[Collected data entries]
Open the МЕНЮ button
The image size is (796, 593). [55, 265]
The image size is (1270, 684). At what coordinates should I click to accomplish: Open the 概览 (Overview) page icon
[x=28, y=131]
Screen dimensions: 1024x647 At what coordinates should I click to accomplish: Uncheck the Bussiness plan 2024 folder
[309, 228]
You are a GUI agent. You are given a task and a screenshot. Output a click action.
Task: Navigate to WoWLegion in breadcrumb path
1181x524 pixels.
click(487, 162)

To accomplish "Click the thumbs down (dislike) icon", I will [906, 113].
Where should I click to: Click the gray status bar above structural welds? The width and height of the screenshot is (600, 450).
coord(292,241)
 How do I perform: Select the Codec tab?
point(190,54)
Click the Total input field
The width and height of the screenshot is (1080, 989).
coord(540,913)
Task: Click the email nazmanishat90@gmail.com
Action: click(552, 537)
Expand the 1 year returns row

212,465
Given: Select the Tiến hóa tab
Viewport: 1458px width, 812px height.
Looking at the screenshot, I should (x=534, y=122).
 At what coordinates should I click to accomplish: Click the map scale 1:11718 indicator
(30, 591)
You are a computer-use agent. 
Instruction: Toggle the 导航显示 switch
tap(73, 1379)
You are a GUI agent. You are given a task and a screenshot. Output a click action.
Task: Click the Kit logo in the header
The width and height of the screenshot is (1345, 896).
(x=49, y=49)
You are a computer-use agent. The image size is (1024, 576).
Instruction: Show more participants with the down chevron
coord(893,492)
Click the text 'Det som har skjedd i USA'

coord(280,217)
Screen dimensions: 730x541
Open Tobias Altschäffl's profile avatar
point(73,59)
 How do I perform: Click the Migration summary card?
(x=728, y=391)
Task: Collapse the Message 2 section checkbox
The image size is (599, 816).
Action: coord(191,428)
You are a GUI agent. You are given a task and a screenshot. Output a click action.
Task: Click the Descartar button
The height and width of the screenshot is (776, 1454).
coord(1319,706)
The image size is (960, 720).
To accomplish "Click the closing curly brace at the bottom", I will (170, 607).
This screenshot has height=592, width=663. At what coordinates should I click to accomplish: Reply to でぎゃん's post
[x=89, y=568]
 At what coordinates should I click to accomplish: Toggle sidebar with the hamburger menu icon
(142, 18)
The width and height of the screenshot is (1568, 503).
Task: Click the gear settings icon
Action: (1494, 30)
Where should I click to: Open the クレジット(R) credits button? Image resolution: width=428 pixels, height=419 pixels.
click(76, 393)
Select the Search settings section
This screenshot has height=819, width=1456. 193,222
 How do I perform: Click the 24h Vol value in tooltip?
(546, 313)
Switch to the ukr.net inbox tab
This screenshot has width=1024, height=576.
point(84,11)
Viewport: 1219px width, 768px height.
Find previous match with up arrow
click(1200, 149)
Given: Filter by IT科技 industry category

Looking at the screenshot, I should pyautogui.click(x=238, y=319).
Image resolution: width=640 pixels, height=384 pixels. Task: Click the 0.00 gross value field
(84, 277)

» **Aim of the task**: Reproduce the data in full, precisely as given.

» **Answer for the task**:
Open the МЕНЮ button
The image size is (796, 593). [55, 265]
The image size is (1270, 684). At what coordinates should I click to accomplish: Open the 概览 (Overview) page icon
[x=28, y=131]
Screen dimensions: 1024x647 At what coordinates should I click to accomplish: Uncheck the Bussiness plan 2024 folder
[309, 228]
You are a GUI agent. You are given a task and a screenshot. Output a click action.
Task: Navigate to WoWLegion in breadcrumb path
1181x524 pixels.
click(487, 162)

To accomplish "Click the thumbs down (dislike) icon", I will [906, 113].
Where should I click to: Click the gray status bar above structural welds? The width and height of the screenshot is (600, 450).
coord(292,241)
 How do I perform: Select the Codec tab?
point(190,54)
Click the Total input field
The width and height of the screenshot is (1080, 989).
coord(540,913)
Task: Click the email nazmanishat90@gmail.com
Action: click(552, 537)
Expand the 1 year returns row

212,465
Given: Select the Tiến hóa tab
Viewport: 1458px width, 812px height.
Looking at the screenshot, I should (x=534, y=122).
 At what coordinates should I click to accomplish: Click the map scale 1:11718 indicator
(30, 591)
You are a computer-use agent. 
Instruction: Toggle the 导航显示 switch
tap(73, 1379)
You are a GUI agent. You are given a task and a screenshot. Output a click action.
Task: Click the Kit logo in the header
The width and height of the screenshot is (1345, 896).
(x=49, y=49)
You are a computer-use agent. The image size is (1024, 576).
Instruction: Show more participants with the down chevron
coord(893,492)
Click the text 'Det som har skjedd i USA'

coord(280,217)
Screen dimensions: 730x541
Open Tobias Altschäffl's profile avatar
point(73,59)
 How do I perform: Click the Migration summary card?
(x=728, y=391)
Task: Collapse the Message 2 section checkbox
The image size is (599, 816).
Action: coord(191,428)
You are a GUI agent. You are given a task and a screenshot. Output a click action.
Task: Click the Descartar button
The height and width of the screenshot is (776, 1454).
coord(1319,706)
The image size is (960, 720).
To accomplish "Click the closing curly brace at the bottom", I will (170, 607).
This screenshot has height=592, width=663. At what coordinates should I click to accomplish: Reply to でぎゃん's post
[x=89, y=568]
 At what coordinates should I click to accomplish: Toggle sidebar with the hamburger menu icon
(142, 18)
The width and height of the screenshot is (1568, 503).
Task: Click the gear settings icon
Action: (1494, 30)
Where should I click to: Open the クレジット(R) credits button? Image resolution: width=428 pixels, height=419 pixels.
click(76, 393)
Select the Search settings section
This screenshot has height=819, width=1456. 193,222
 How do I perform: Click the 24h Vol value in tooltip?
(546, 313)
Switch to the ukr.net inbox tab
This screenshot has width=1024, height=576.
point(84,11)
Viewport: 1219px width, 768px height.
Find previous match with up arrow
click(1200, 149)
Given: Filter by IT科技 industry category

Looking at the screenshot, I should pyautogui.click(x=238, y=319).
Image resolution: width=640 pixels, height=384 pixels. Task: Click the 0.00 gross value field
(84, 277)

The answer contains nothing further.